• **DOCUMENT PASSAGE**
Skip to content

Security

Muhammet Şafak edited this page May 24, 2026 · 1 revision

Security

This page is the security threat model for InitORM QueryBuilder: what the library defends against, what it deliberately delegates to the caller, and how to write application code that does not regress those guarantees.

Every defense listed here has a regression test in tests/SecurityTest.php.

Threat model at a glance

# Risk Defense Section
V1 "Function-shaped" string in a value slot bypasses parameterisation Documented, application-level §V1
V2 "Dotted column reference" in a value slot bypasses parameterisation Documented, application-level §V2
V3 Query-breakout characters (;, --) in identifier names HardenedescapeIdentifier() raises §V3
V4 LIKE wildcard injection (%, _, \ in user values) Hardened — default auto-escape §V4
V5 ORDER BY column enumeration via unvalidated input Documented, application-level §V5
V6 Placeholder regex permitted ( and ) characters Hardened — regex tightened to ^:\w+$ §V6

🚨 Golden rule. User input must always reach the database as a value, never as an identifier (column / table / alias name) and never as a SQL fragment. The library is designed around that boundary; once a caller crosses it, no defense the builder can mount is reliable.

§V1 — Function-shaped strings in values

What happens

SqlValueDetector::isSqlParameterOrFunction() treats a string matching ^[a-zA-Z_]+\(\)$ as a parameterless SQL function call and inlines it verbatim. This is what lets you write:

$qb->set('updated_at', 'NOW()');
// SET `updated_at` = NOW()

If a caller passes user input straight into a value slot and the input happens to match that shape, the same path triggers:

$qb->from('user')->where('id', $_GET['id']);
// Attacker:  $_GET['id'] = 'CURRENT_USER()'
//   → WHERE `id` = CURRENT_USER()
// Attacker:  $_GET['id'] = 'DATABASE()'
//   → WHERE `id` = DATABASE()

Empty parens only — 'SLEEP(10)' does NOT match (the regex rejects content between the parens) and is parameterised normally.

Why it's not auto-disabled

Function inlining for trusted programmer strings ('NOW()', 'UUID()', 'CURDATE()') is one of the most common reasons callers reach for the library. Stripping the auto-detection would force every caller through RawQuery and break ergonomics.

• **DATA ROWS**
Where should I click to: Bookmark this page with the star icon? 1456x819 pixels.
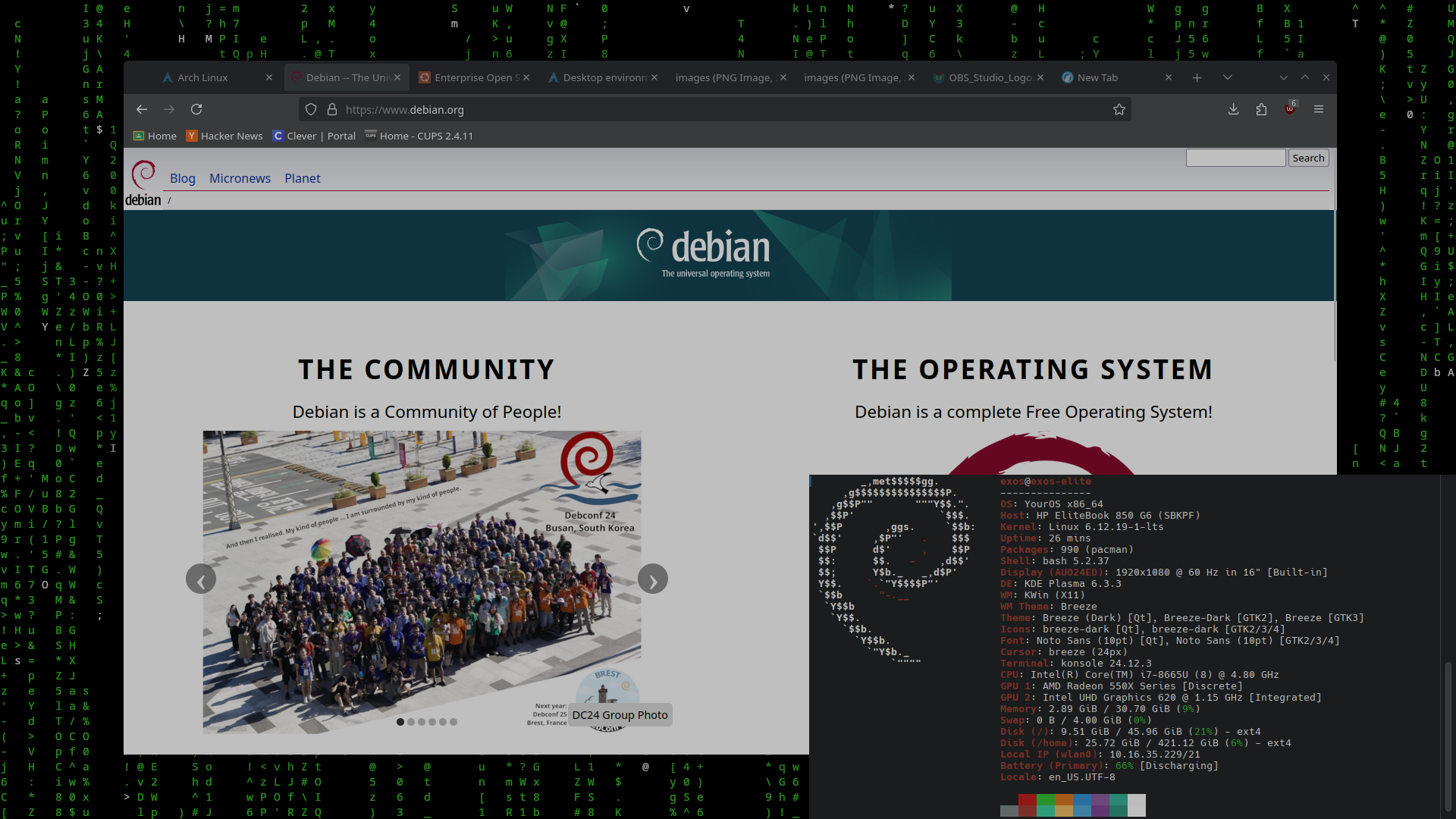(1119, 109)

==

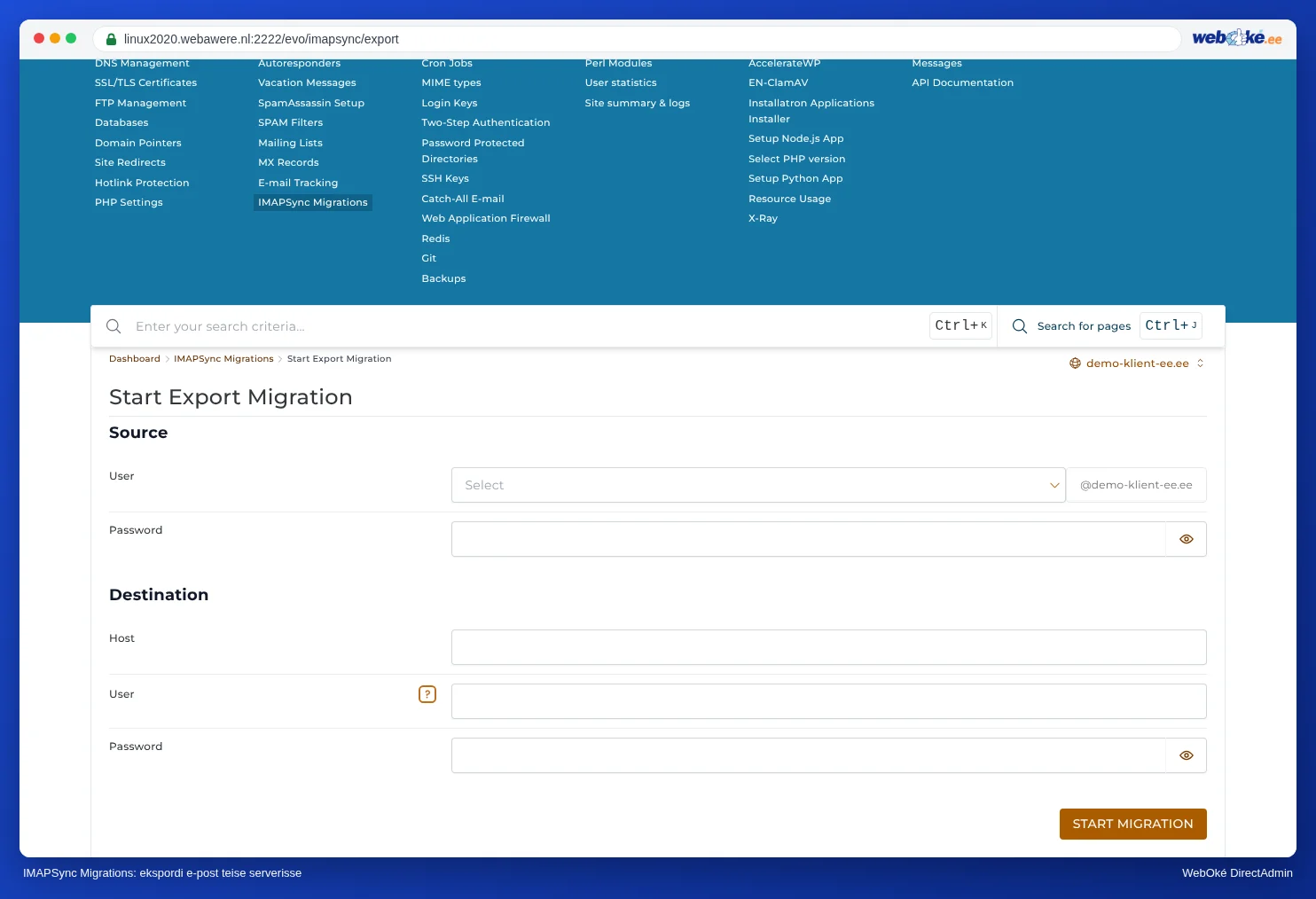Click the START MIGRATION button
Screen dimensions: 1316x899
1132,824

• **SET TASK 1**
Translate this sentence from the security page into Spanish: "Every defense listed here has a regression test in tests/SecurityTest.php."
• **SET TASK 2**
In the entries, write out the part that opens with the line containing "Where should I" and closes with the line containing "(1119, 109)", replacing "star" with "heart" and keeping everything else unchanged. Leave the pictures out.

• **EXERCISE OUTPUT 1**
Cada defensa enumerada aquí tiene una prueba de regresión en tests/SecurityTest.php.

• **EXERCISE OUTPUT 2**
Where should I click to: Bookmark this page with the heart icon? 1456x819 pixels.
(1119, 109)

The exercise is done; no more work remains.